**** Information supplied
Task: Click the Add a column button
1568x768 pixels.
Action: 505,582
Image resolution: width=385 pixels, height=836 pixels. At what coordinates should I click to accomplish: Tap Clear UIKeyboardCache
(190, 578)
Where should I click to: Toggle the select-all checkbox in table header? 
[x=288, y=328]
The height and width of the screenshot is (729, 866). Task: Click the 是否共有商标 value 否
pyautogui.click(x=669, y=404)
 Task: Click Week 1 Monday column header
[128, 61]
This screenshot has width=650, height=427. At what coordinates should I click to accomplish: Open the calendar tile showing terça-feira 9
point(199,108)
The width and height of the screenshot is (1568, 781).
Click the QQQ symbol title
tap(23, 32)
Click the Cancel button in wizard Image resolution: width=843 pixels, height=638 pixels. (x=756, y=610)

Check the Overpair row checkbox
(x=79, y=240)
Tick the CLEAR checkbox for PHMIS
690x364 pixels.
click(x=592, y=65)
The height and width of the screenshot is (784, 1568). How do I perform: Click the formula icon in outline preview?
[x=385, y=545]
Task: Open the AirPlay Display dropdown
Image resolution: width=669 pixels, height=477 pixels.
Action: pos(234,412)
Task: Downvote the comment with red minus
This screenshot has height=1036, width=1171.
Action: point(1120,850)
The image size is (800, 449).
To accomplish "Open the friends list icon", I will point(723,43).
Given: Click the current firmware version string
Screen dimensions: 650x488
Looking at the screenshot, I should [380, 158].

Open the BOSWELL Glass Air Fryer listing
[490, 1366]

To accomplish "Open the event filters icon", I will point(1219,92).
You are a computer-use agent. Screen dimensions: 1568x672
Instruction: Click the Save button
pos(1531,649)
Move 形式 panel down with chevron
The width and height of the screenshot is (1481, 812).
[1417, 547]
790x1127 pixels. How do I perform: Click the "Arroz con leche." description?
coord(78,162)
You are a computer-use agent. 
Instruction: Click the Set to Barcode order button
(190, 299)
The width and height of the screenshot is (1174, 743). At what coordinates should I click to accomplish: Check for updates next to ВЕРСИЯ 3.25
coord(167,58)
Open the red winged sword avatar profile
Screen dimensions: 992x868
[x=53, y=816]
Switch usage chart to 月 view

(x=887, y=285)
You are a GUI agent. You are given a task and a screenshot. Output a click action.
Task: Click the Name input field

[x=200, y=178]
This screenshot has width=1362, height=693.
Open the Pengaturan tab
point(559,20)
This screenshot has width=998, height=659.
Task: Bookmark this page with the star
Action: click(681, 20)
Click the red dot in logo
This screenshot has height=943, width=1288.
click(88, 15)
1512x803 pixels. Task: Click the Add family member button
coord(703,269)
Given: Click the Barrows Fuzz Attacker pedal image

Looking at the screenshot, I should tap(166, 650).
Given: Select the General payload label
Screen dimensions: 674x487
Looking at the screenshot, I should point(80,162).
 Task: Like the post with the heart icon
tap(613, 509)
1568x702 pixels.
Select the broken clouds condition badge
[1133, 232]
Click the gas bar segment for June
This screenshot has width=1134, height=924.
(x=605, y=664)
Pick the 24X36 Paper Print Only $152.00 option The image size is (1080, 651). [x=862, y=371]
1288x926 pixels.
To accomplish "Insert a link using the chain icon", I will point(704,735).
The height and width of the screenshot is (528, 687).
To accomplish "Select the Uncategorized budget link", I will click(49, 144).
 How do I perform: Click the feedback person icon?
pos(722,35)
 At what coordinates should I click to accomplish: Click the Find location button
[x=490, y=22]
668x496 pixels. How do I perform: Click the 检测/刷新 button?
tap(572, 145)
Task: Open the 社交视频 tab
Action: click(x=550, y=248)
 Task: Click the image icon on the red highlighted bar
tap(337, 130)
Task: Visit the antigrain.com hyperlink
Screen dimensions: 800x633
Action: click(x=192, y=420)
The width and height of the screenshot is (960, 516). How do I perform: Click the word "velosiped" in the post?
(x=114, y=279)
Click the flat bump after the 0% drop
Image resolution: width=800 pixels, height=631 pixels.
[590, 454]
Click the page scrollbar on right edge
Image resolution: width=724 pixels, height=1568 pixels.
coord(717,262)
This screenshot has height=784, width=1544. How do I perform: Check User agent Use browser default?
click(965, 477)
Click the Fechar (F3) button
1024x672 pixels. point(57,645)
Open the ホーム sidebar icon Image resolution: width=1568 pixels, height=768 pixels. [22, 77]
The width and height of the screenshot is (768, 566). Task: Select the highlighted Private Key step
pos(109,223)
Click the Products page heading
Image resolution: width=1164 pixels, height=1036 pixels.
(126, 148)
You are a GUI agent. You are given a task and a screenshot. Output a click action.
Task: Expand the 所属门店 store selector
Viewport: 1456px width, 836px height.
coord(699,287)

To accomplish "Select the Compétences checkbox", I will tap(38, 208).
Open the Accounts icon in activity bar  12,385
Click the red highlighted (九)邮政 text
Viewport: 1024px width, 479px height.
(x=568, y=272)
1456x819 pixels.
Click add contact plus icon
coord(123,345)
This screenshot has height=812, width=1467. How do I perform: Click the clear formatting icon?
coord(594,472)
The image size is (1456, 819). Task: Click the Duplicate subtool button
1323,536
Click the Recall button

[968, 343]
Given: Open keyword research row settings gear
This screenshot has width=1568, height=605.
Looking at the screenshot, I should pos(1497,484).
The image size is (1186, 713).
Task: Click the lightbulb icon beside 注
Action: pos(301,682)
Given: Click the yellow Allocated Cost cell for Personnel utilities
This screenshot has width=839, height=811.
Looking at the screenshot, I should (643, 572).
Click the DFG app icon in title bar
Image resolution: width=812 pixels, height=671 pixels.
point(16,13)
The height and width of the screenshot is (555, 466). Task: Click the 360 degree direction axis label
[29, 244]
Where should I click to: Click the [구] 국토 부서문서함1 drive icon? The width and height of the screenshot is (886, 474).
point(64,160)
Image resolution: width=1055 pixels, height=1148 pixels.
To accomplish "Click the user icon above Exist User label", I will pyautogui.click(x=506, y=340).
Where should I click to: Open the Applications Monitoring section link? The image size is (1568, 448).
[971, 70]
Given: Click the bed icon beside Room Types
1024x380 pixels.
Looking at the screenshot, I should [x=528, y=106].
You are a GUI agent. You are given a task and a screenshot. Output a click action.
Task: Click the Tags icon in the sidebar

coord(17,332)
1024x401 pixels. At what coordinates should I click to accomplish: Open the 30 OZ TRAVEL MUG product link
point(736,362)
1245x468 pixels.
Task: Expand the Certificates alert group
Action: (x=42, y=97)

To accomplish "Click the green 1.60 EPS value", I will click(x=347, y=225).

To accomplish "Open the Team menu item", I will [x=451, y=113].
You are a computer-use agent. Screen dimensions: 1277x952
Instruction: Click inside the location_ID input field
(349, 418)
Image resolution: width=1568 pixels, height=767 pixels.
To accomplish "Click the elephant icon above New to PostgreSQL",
********
### Stated problem:
Reproduce only the stretch of records from the line containing "Tick the CLEAR checkbox for PHMIS" through the line containing "Action: point(1120,850)", requests included, and increase every coordinate in the answers by 137.

### Exercise response:
Tick the CLEAR checkbox for PHMIS
690x364 pixels.
click(x=729, y=202)
The height and width of the screenshot is (784, 1568). How do I perform: Click the formula icon in outline preview?
[x=522, y=682]
Task: Open the AirPlay Display dropdown
Image resolution: width=669 pixels, height=477 pixels.
Action: pos(371,549)
Task: Downvote the comment with red minus
This screenshot has height=1036, width=1171.
Action: point(1257,987)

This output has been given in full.